Rosenheim – Es ist ein Thema, das Daniela Dieckhoff bewegt. Lange hatte sich die Stadträtin der Rosenheimer Grünen dafür eingesetzt, dass der Biomüll getrennt gesammelt wird. Am besten in einer separaten Tonne, die jeder Bürger vor der Haustür stehen hat. Weil von diesem Konzept nicht alle Rosenheimer überzeugt waren, gab es einen Bürgerentscheid. Mit deutlicher Mehrheit sprachen sich die Bürger für eine dezentrale Sammlung der Bioabfälle aus. Dieckhoffs Vorschlag war damit vom Tisch.
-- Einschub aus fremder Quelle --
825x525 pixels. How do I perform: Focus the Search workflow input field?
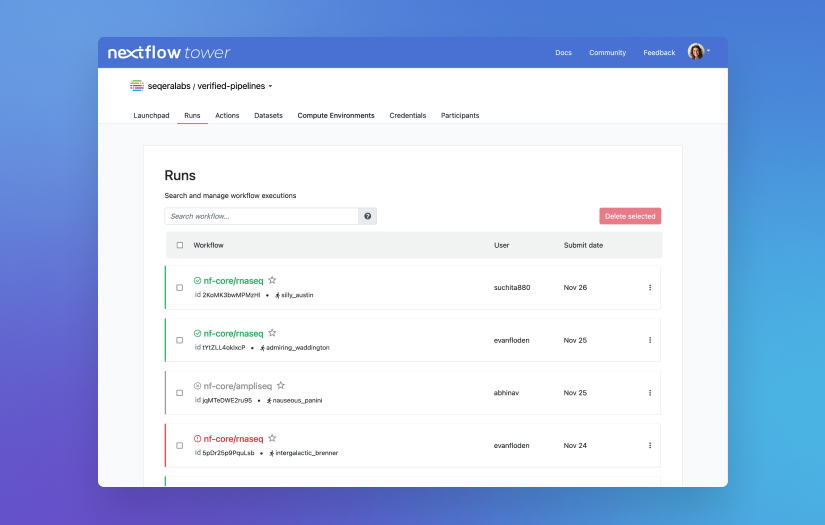click(x=261, y=216)
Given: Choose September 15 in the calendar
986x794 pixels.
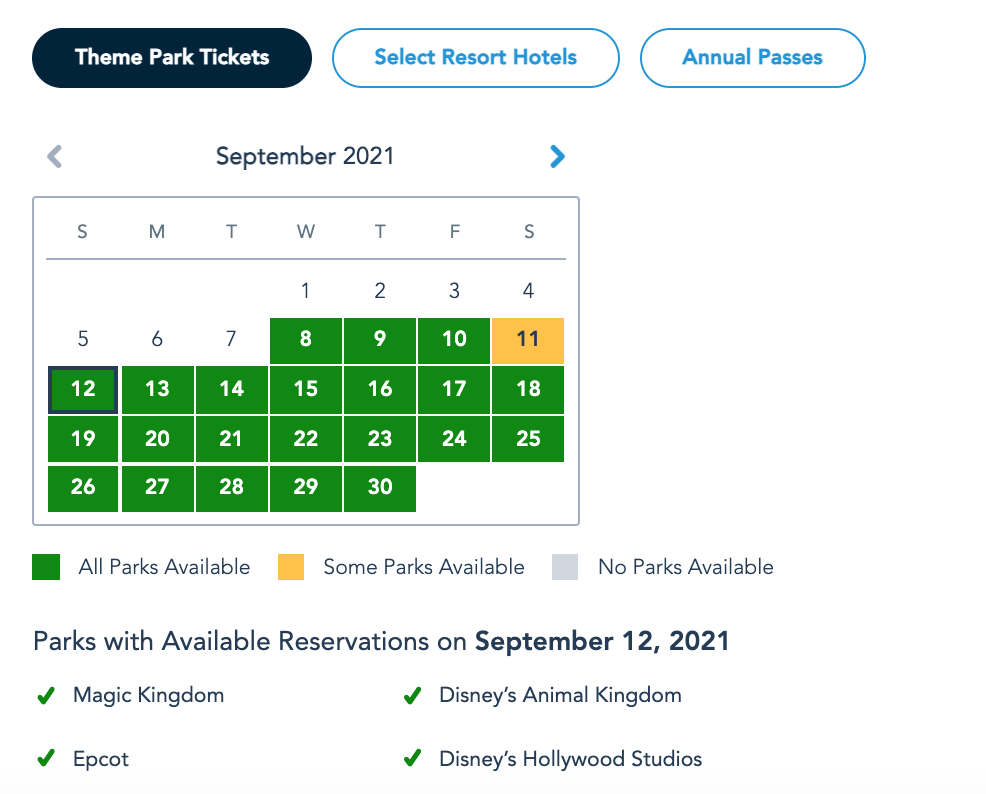Looking at the screenshot, I should tap(306, 389).
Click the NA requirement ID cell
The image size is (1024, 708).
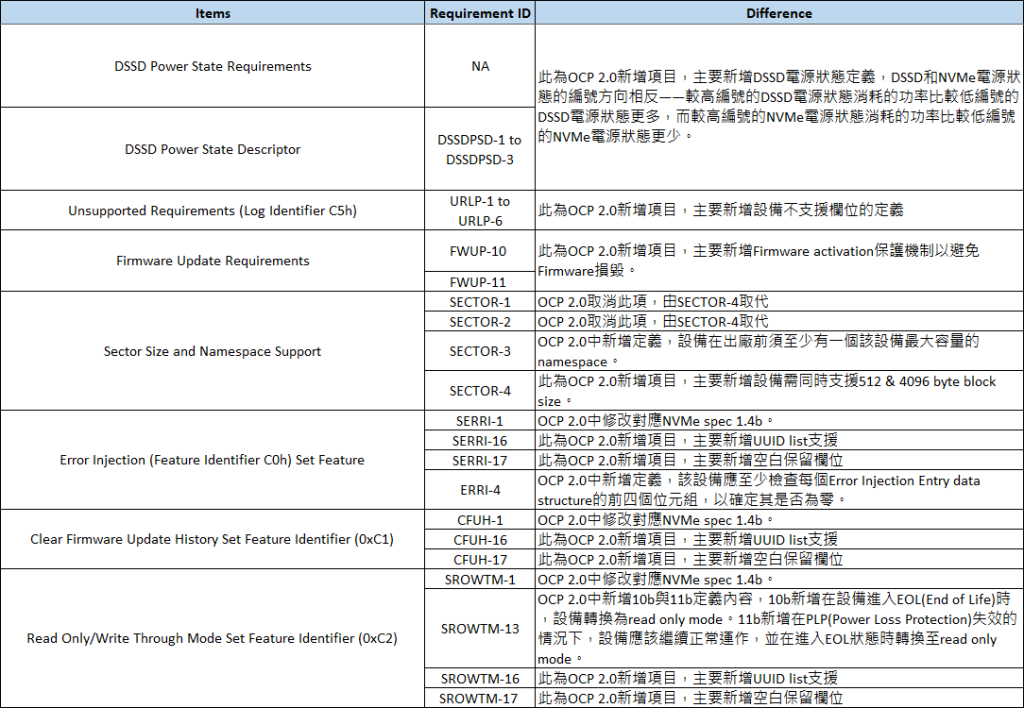pyautogui.click(x=480, y=66)
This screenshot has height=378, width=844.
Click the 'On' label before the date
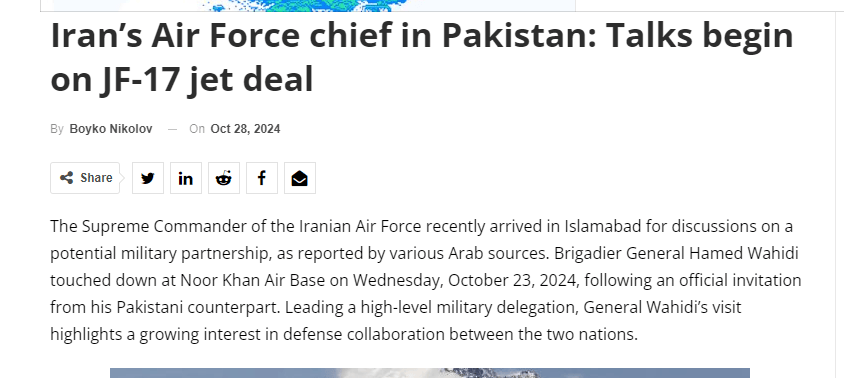[x=197, y=129]
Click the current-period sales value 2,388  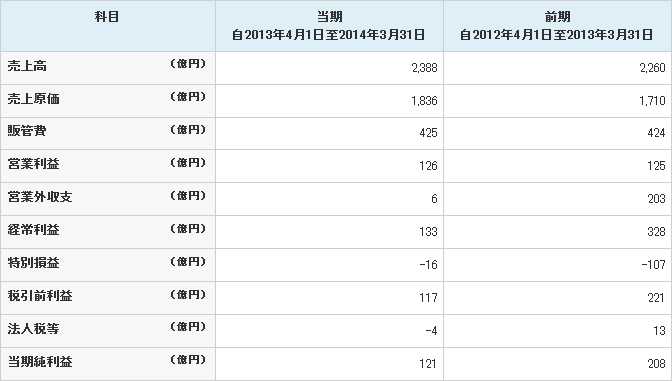(x=424, y=68)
Vor über einem Jahr wurden die dafür benötigten Bioabfallcontainer also an zahlreichen Wertstoffinseln aufgestellt. Mittlerweile haben die Rosenheimer die Möglichkeit, ihren Biomüll an 21 Standorten abzugeben. Die 27 Kunststoffcontainer sind über das gesamte Stadtgebiet verteilt.
„Die zum Einsatz kommenden 660-Liter-Kunststoffcontainer haben sich bewährt“, sagte Ralf Seeburger, Leiter des städtischen Umwelt- und Grünflächenamtes, während der jüngsten Sitzung des Ausschusses für Umwelt, Energie und Klimaschutz. Im ersten Jahr wurden ihm zufolge circa 100 Tonnen Biomüll gesammelt. Tendenz steigend.
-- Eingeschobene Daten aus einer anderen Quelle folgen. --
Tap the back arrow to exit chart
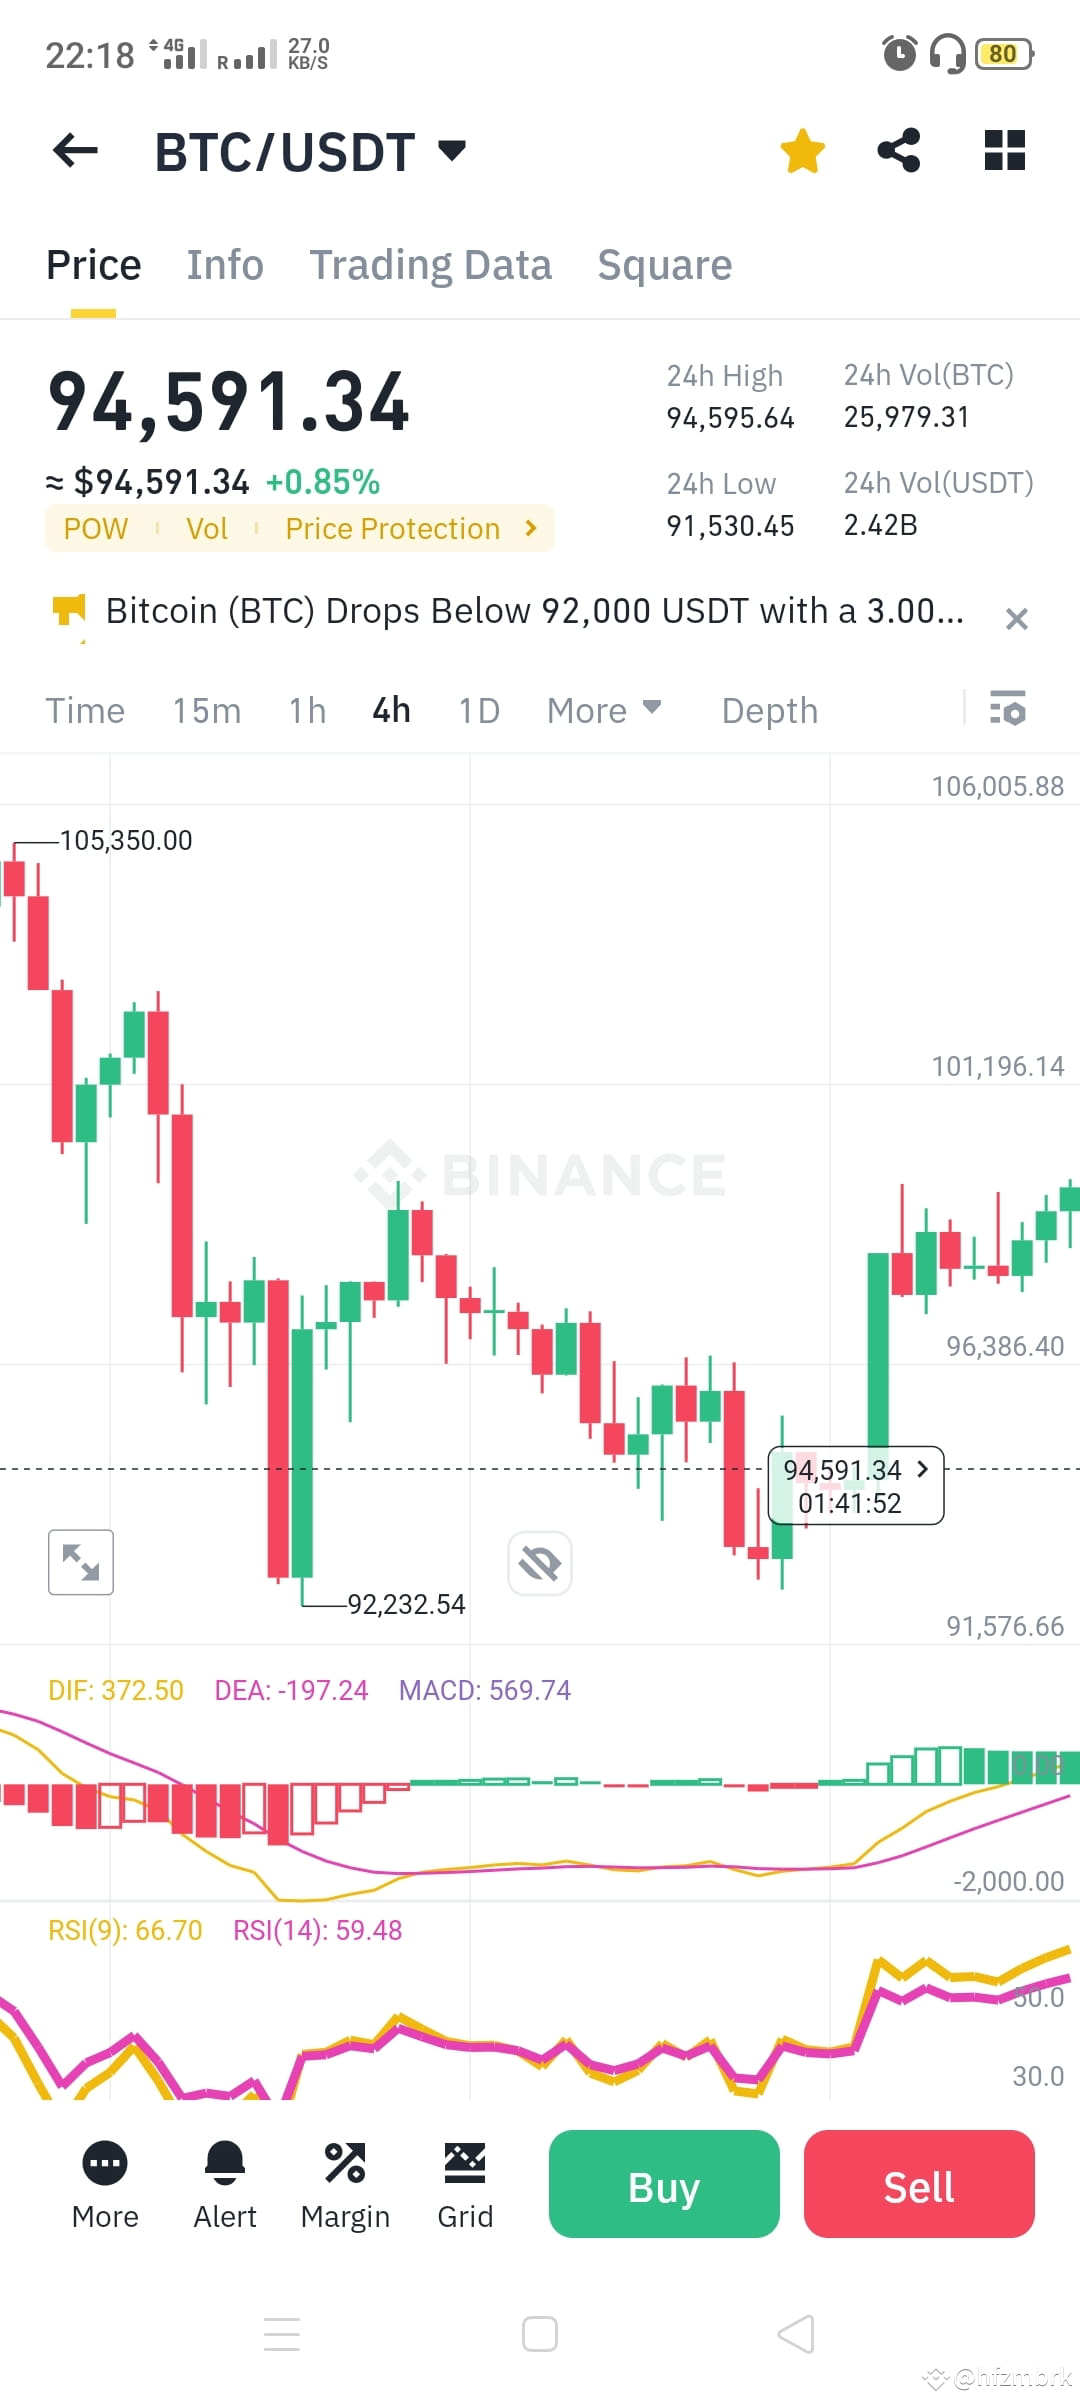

In anderen Zahlen ausgedrückt: Pro Leerung wurden rund 2,6 Tonnen Biomüll gesammelt. In einem Monat entspricht dies einer Sammelmenge von rund 10,5 Tonnen Biomüll. Zum Vergleich: Mit den Biopresscontainern wurden in der Vergangenheit rund sieben Tonnen pro Jahr gesammelt.
Die Zahlen überzeugen zumindest Daniela Dieckhoff nicht. „Natürlich ist es schön, dass mehr gesammelt wird. Aber im bayernweiten Vergleich schneiden wir trotzdem schlecht ab“, sagte sie.
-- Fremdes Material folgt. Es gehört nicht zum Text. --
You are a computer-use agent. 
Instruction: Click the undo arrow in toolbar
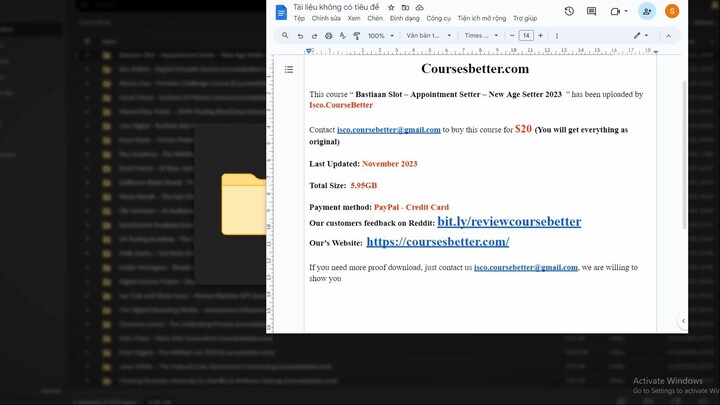click(300, 36)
Sie habe alles durchgerechnet, sei am Ende zu dem Ergebnis gekommen, dass jeder Rosenheimer gerade einmal zwei Kilogramm Biomüll im Jahr sammelt. „Bayernweit liegt der Durchschnitt bei 70 Kilogramm pro Einwohner. Das ist noch einmal eine andere Hausnummer“, sagte sie.
Ralf Seeburger fokussierte sich währenddessen lieber auf die positiven Dinge. „Nach dem ersten Jahr seit der Einführung sind die Erfahrungen durchweg positiv“, sagte er. Die Container werden laut dem Amtsleiter gut angenommen. Teilweise wurden die Wertstoffinseln deshalb um einen zweiten Container ergänzt. Weitere sollen folgen. Jedenfalls da, wo es der Platz zulässt.
Um die Leerung und Reinigung der Container kümmern sich die Mitarbeiter des Baubetriebshofs. Die Container werden jeden Freitag geleert. „Die Mitarbeiter des Baubetriebshofs vermelden eine weitgehend sortenreine Trennung“, sagt Seeburger. Die Sorge von vor einem Jahr, dass die Rosenheimer also auch anderen Müll in die Container werfen, scheint also unbegründet. „Es kam nur vereinzelt zu Fehlwürfen“, so der Amtsleiter.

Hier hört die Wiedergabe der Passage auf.